In related news, Francis Gies does an able job of debunking the knight hype in The Knight in History. The legends don’t fit the historical times, the shining armor probably got pierced by crossbow bolts and musket balls, and jousting never led to the expansion of civilization. Sigh.

Gies writes well and there’s a good chance you could appreciate the book regardless of how much medieval history you’d read. But be warned: history doesn’t always live up to our expectations.

J.N. Hillgarth

Christianity and Paganism, 350-750, a collection of original documents from religious and political leaders during the time, should be required reading for anyone researching or planning for the spread of Christian missions in the 21st-century. Hillgarth’s careful editing allows readers with minimal backgrounds in historical research to see themes and patterns in the early expansion of Christianity that are eerily familiar today.

Seutonius

All of those who say the private lives of political leaders should remain private, and all who believe that concern over private morals is a modern right-wing issue should read Seutonius’ The Twelve Caesars.

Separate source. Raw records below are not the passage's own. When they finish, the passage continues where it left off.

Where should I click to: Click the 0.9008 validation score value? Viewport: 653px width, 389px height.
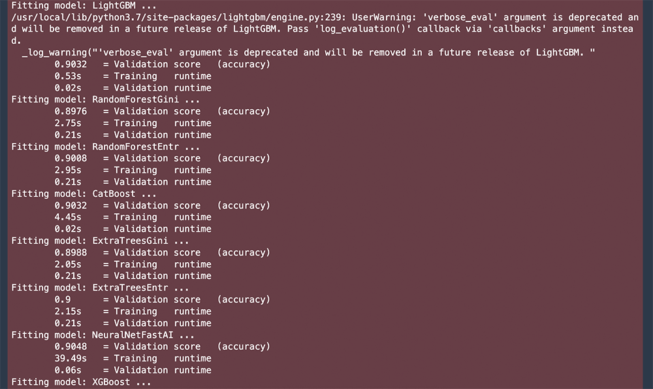coord(71,158)
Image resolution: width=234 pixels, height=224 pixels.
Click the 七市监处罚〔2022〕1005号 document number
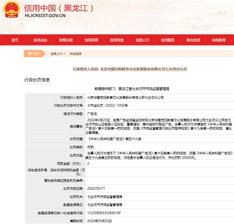point(107,106)
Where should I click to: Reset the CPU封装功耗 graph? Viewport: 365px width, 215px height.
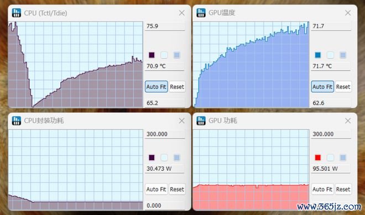click(x=177, y=189)
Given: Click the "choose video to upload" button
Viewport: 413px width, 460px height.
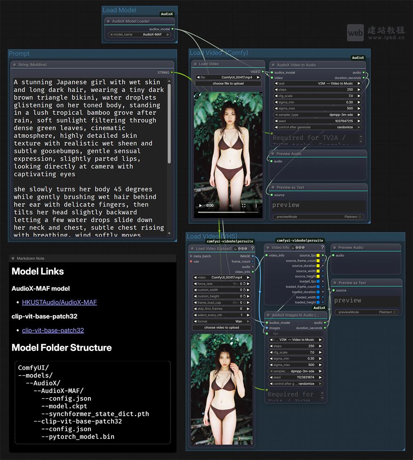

For a history over a thousand years old, it’s surprisingly gossipy and opinionated and fun. It won’t exactly sell you on the Roman Empire being the height of civilization and decency, but it’s likely to challenge you if you’re interested in politics and morality.

Peter Oliver

Revisionist histories are constant sources of debate. But there are revisionists, and then there are eyewitnesses who had a different point of view. Peter Oliver’s, The Origin and Progress of the American Rebellion, falls in the second category. He lived in the colonies, loved England, and hated the semi-literate thugs that tortured His Majesty’s servants, trampled His Majesty’s degrees, and ended up forming a new country.

He’s blustery, and pedantic, and self-righteous, and generally a bore. But I don’t know of many other places you’ll find better documentation that the start of the United States and the start of the kingdom of heaven didn’t coincide.

Ninh Bao

“Sir, sir, you want postcards? Souvenirs? Look, here, The Sorrow of War, a very good book. It is illegal here, sir. But I have it. Very good book.”

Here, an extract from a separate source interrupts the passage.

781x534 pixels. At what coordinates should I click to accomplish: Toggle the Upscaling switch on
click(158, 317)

Every sidewalk salesman in Hanoi had a copy. The cheap paper and poor gluing verified that the copies weren’t being distributed by a major publisher, but most were poorly translated versions of the edited edition.

Hanoi had a problem with the book. The Sorrow of War is fairly typical as war literature goes: stock characters, moral quandaries, lack of clarity regarding right and wrong, etc. It wouldn’t have been a problem if it had merely presented Americans as bad guys. The radical thing was that it portrayed Vietnamese soldiers as fallible, brutal, and cowardly as well. There are no wonderfully honorable characters in the book.

The book lives up to its title. Whether examined for its depiction of soldiers, politics, coming of age, or romance, it’s a sad book.

I’d recommend it for those interested in southeast Asian authors, but it probably won’t change your life otherwise.

Stephen Ambrose

Undaunted Courage came at a great time for me. I’d just spent several years in social histories and political analyses, and I was starting to get depressed by the power of critics to strip away glory. Stephen Ambrose’s account of Lewis’ and Clark’s journey may be unfashionably patriotic and heroic, but it’s awed and awe-inspiring, and I needed it.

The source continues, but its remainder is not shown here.